ABSTRACT

Consider a class of modified Kirchhoff-type equations $-(1+b{\int }_{{\mathbb{R}}^3}|\mathrm{\nabla }u{|}^2\mathrm{d}x)\mathrm{\Delta }u+V\left(x\right)u-\frac{1}{2}u\mathrm{\Delta }\left(u^2\right)=f\left(u\right),\text{in}{\mathbb{R}}^3,$ where the nonlinear term f is 4-superlinear at infinity. By using the method of invariant sets of descending flow, the existence of a sign-changing solution is obtained. When f is assumed to be odd, we prove that the above problem admits infinitely many sign-changing solutions.

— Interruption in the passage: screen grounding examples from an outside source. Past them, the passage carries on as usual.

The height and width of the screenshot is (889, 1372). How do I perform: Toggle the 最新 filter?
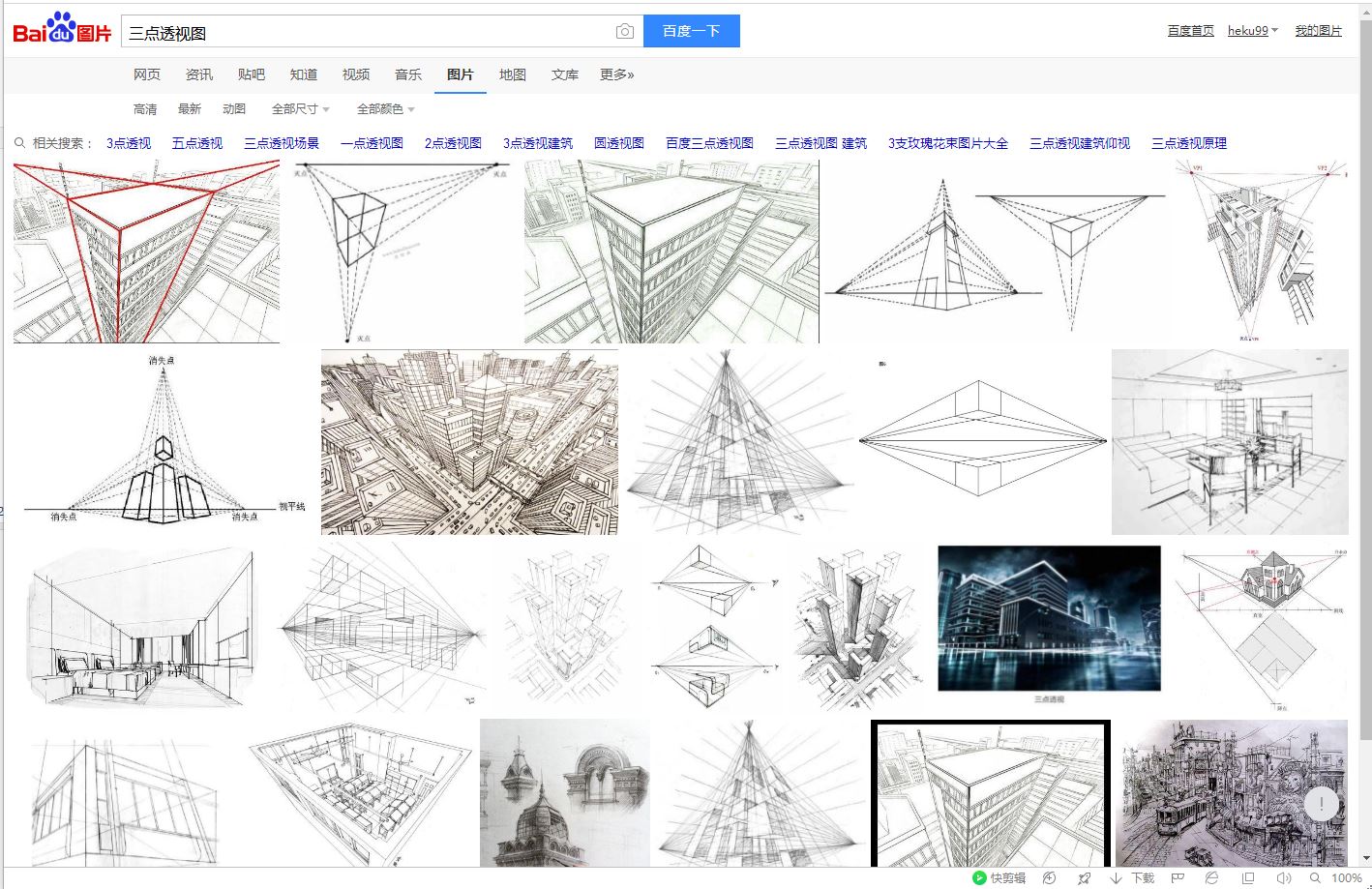pos(190,109)
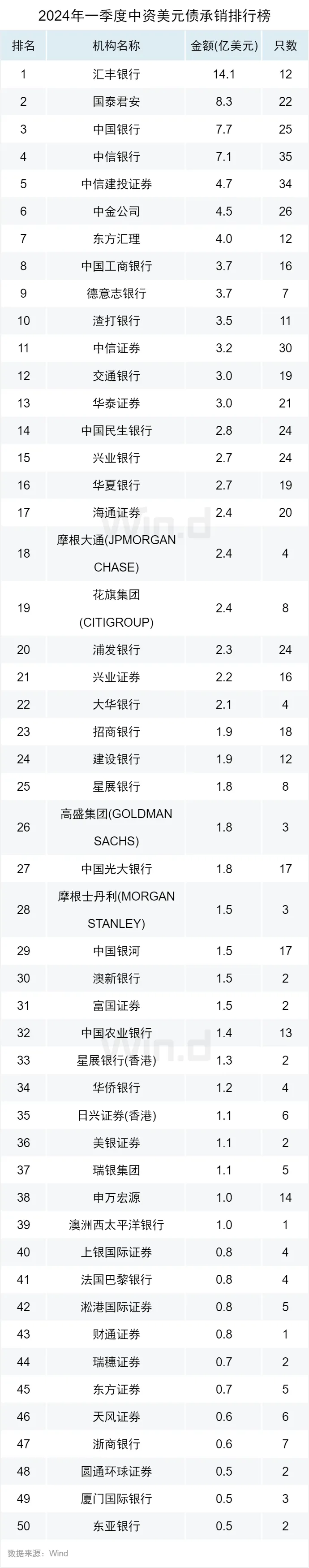The image size is (309, 1568).
Task: Select the 德意志银行 cell
Action: [x=116, y=294]
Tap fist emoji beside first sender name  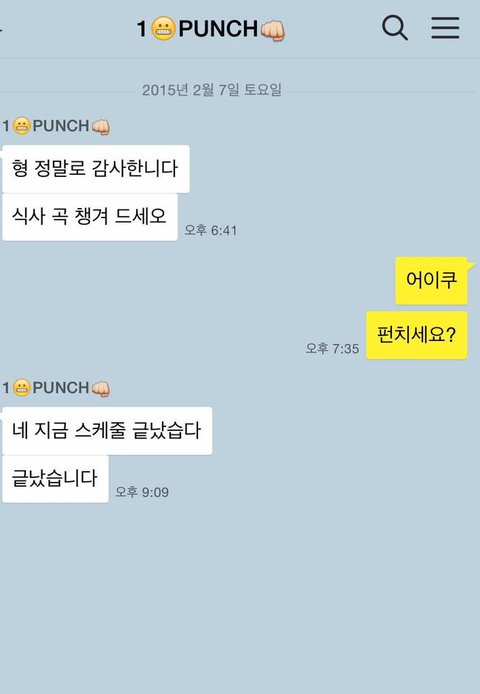101,127
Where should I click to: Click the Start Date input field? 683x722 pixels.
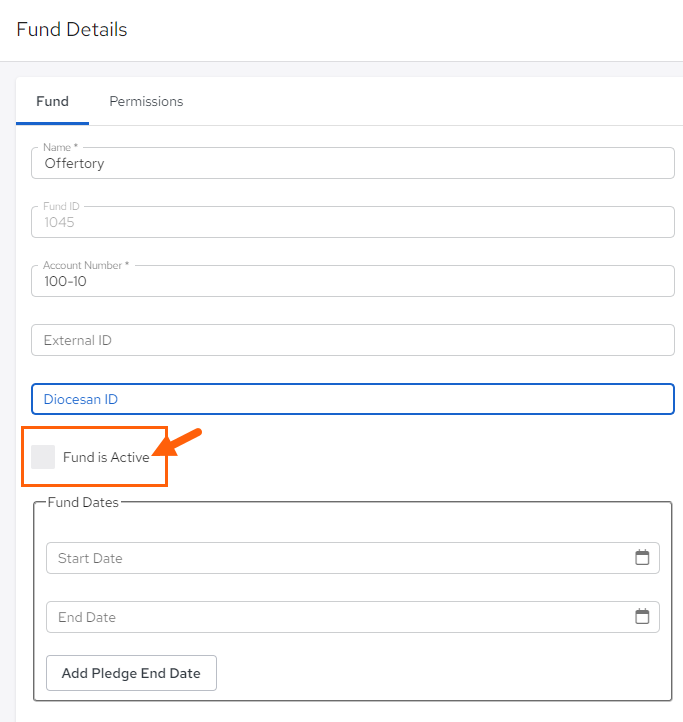click(x=353, y=558)
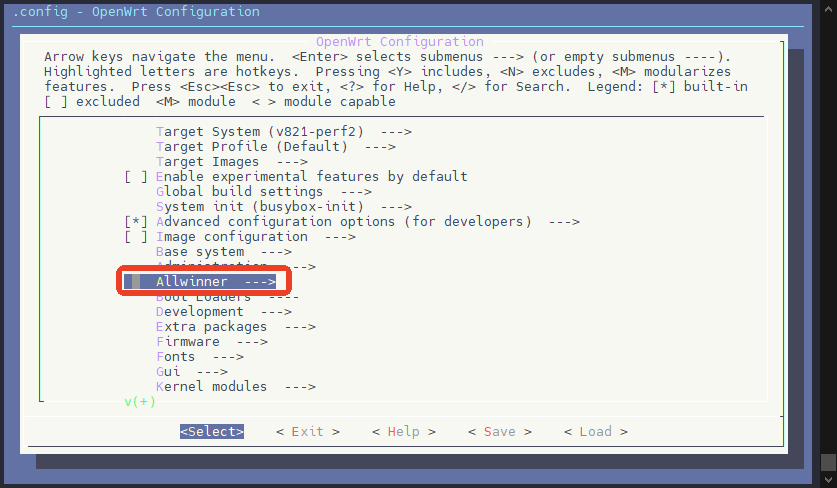Open the Kernel modules submenu

click(235, 386)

Moreover, when $V\left(x\right)\equiv 1$ and the nonlinearity of power growth $f\left(u\right)=|u{|}^{p-2}u$ with 1<p, we establish some existence and non-existence results. For $p\in (1,2]\cup [12,\mathrm{\infty })$, the non-existence result relies on the deduction of some suitable Pohozaev identity. For $p\in (3,4]$, using the Nehari–Pohozaev manifold, we prove that the above problem admits a ground state solution.

摘要

考虑一类修正的基尔霍夫型方程 $-(1+乙{\int }_{{\mathbb{电阻}}^3}|\mathrm{\nabla }你{|}^2\mathrm{d}X)\mathrm{\Delta }你+伏\left(X\right)你-\frac{1}{2}你\mathrm{\Delta }\left({你}^2\right)=F\left(你\right),\text{在}{\mathbb{电阻}}^3,$其中非线性项f在无穷远处是 4-超线性的。利用下降流不变集的方法，得到了变号解的存在性。当f被假定为奇数时，我们证明上述问题允许无限多个变号解。此外，当$伏\left(X\right)\equiv 1$ 和功率增长的非线性 $F\left(你\right)=|你{|}^{p-2}你$当 1< p 时，我们建立了一些存在和不存在的结果。为了$p\in (1,2]\cup [12,\mathrm{\infty })$，不存在的结果依赖于一些合适的 Pohozaev 恒等式的推导。为了$p\in (3,4]$，使用 Nehari-Pohozaev 流形，我们证明上述问题允许基态解。